I ricercatori hanno utilizzato minuscoli magneti per immagazzinare dati e controllare la propagazione della luce nei materiali, aprendo così la strada a una nuova era di calcolo super-veloce. Il team è stato coordinato da Paolo Pintus dell’Università di Cagliari, Nathan Youngblood dell’Università di Pittsburgh, e Yuya Shoji del Tokyo Institute of Technology.
“Sebbene siamo abituati ad assistere a miglioramenti costanti nelle prestazioni di computer e smartphone, l’elettronica sta lentamente ma inesorabilmente raggiungendo i suoi limiti fisici“, ha spiegato all’ANSA Pintus. “Nonostante i nuovi processori contengano un numero sempre maggiore di transistor, la capacità di calcolo sta gradualmente saturando proprio ora che lo sviluppo dell’intelligenza artificiale e dell’apprendimento automatico richiede risorse di calcolo sempre maggiori.

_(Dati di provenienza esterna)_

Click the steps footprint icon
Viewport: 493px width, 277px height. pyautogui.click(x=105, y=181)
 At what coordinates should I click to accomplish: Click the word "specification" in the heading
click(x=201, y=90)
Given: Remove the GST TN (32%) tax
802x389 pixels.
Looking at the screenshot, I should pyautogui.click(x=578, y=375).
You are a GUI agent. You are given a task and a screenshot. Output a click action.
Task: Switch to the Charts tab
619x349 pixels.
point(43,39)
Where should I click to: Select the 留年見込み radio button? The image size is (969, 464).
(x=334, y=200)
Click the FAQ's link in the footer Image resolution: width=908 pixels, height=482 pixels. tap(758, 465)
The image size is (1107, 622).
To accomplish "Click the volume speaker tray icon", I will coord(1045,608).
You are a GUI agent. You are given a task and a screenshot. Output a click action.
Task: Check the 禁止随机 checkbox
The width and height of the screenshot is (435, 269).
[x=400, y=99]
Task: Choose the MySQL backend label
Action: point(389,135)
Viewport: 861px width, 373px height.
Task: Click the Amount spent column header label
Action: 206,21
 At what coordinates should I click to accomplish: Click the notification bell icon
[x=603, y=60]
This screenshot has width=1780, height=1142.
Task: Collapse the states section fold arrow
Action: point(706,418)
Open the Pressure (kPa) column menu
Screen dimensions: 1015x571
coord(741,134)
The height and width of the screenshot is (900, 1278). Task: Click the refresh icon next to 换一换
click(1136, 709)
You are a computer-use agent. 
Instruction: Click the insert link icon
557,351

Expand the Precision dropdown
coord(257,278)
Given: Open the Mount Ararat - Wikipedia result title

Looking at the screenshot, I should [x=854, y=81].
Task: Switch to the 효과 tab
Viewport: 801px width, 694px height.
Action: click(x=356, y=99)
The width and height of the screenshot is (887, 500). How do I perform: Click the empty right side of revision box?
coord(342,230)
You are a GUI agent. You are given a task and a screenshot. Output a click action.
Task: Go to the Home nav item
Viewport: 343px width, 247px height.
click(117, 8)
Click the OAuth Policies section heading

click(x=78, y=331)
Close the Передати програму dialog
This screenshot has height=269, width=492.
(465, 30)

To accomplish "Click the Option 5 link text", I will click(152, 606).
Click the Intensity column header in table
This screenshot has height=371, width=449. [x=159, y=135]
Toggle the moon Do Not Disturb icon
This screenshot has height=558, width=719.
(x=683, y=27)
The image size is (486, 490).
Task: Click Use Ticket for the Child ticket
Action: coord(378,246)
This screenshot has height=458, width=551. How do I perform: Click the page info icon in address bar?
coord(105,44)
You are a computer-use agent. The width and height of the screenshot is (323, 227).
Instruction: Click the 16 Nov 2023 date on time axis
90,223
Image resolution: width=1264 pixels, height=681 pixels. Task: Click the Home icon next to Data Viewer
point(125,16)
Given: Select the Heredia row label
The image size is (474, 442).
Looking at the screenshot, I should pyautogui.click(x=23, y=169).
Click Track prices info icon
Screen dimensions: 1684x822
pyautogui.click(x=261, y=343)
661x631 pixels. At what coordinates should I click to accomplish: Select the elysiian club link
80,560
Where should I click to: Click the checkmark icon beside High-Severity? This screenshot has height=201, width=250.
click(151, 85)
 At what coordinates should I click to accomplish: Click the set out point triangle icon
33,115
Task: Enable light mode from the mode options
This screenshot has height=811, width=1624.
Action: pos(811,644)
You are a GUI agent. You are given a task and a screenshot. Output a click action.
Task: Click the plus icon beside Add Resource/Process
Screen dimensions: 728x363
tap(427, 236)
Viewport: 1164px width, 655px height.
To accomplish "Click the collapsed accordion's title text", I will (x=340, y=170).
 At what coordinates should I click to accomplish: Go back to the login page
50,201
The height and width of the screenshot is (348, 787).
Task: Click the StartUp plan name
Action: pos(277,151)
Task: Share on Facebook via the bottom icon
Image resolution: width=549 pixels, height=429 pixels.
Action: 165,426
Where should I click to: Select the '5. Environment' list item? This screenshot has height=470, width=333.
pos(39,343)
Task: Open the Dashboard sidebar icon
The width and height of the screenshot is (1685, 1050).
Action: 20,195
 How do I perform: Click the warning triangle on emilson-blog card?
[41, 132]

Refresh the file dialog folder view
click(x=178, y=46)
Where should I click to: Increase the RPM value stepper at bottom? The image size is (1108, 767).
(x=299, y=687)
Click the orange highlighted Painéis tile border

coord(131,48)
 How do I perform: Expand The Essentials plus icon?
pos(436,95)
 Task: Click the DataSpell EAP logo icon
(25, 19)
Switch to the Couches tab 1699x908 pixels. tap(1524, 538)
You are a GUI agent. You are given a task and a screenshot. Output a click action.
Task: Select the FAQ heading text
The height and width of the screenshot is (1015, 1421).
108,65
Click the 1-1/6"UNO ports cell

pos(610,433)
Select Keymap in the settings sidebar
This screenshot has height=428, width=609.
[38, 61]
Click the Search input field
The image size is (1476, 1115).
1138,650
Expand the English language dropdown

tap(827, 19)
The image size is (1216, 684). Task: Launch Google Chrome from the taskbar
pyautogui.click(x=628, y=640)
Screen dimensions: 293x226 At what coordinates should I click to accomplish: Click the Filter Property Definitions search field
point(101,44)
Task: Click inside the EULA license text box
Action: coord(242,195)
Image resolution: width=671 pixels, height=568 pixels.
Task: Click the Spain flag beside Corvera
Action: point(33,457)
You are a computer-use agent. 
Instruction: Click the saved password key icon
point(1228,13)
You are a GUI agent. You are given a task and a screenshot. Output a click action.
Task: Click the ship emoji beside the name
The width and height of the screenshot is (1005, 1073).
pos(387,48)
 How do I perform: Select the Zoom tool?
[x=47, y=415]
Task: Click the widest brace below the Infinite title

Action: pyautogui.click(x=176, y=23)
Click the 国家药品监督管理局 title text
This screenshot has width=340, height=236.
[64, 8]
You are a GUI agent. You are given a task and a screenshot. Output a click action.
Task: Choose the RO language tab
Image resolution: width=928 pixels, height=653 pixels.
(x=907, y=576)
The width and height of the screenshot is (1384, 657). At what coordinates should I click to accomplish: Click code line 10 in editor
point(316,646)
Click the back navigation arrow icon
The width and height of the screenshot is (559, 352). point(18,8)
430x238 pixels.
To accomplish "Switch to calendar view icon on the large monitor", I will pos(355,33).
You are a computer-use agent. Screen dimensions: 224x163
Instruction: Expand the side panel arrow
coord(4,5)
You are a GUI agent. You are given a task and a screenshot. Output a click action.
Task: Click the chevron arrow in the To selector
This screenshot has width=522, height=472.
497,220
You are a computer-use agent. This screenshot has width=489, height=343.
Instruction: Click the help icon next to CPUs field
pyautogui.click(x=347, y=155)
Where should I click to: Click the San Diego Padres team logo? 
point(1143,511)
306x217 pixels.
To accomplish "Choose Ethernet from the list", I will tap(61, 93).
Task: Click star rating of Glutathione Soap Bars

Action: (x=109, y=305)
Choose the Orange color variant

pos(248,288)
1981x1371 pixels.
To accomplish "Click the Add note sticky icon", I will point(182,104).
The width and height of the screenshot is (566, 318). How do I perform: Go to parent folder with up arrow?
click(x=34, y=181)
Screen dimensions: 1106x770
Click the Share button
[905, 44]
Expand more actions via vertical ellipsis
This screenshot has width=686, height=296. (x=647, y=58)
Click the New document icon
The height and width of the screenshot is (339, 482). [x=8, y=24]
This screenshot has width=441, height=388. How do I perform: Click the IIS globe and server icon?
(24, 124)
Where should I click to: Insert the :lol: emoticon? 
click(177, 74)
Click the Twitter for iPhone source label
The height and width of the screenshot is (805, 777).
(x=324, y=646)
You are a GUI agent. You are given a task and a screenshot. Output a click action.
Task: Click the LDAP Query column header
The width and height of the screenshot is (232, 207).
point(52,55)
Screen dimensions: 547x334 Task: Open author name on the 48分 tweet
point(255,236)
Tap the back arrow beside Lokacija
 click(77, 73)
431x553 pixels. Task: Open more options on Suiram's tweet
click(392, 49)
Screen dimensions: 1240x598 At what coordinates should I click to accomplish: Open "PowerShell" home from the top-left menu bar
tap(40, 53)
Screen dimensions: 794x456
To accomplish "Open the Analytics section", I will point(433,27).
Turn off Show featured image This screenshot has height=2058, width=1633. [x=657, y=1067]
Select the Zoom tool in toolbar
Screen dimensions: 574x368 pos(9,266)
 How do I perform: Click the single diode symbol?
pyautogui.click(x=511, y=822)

Diventa quindi essenziale trovare nuove soluzioni tecnologiche capaci di soddisfare le crescenti esigenze dell’informatica“.
Secondo gli esperti, l’elaborazione delle informazioni tramite l’uso della luce offre vantaggi notevoli rispetto all’elettronica digitale tradizionale, sia in termini di velocità che di efficienza energetica. “Uno degli approcci più promettenti per sfruttare questo potenziale è il cosiddetto in-memory computing, che richiede l’uso di memorie fotoniche“, ha osservato Pintus. “Facendo passare segnali luminosi attraverso queste memorie è possibile eseguire operazioni quasi istantaneamente“.
Tuttavia, fino a oggi, le soluzioni proposte per la realizzazione di tali memorie hanno mostrato alcuni limiti, come gli elevati consumi energetici e la bassa velocità di commutazione, oltre a una limitata capacità di riprogrammare i dispositivi. Il lavoro pubblicato su Nature Photonics rappresenta un passo significativo verso il superamento di queste barriere, aprendo nuove prospettive per il futuro dell’informatica e per le applicazioni nell’intelligenza artificiale.